▶ [Task directions]
An exact copy of the entries is needed, with every line included.

═══ Data for analysis

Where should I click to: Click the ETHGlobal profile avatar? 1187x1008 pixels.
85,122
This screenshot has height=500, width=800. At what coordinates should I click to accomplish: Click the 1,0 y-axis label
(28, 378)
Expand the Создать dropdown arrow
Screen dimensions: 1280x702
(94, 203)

══════

▶ [Response for this exercise]
Where should I click to: Click the ETHGlobal profile avatar? 1187x1008 pixels.
85,122
This screenshot has height=500, width=800. At what coordinates should I click to accomplish: Click the 1,0 y-axis label
(28, 378)
Expand the Создать dropdown arrow
Screen dimensions: 1280x702
(94, 203)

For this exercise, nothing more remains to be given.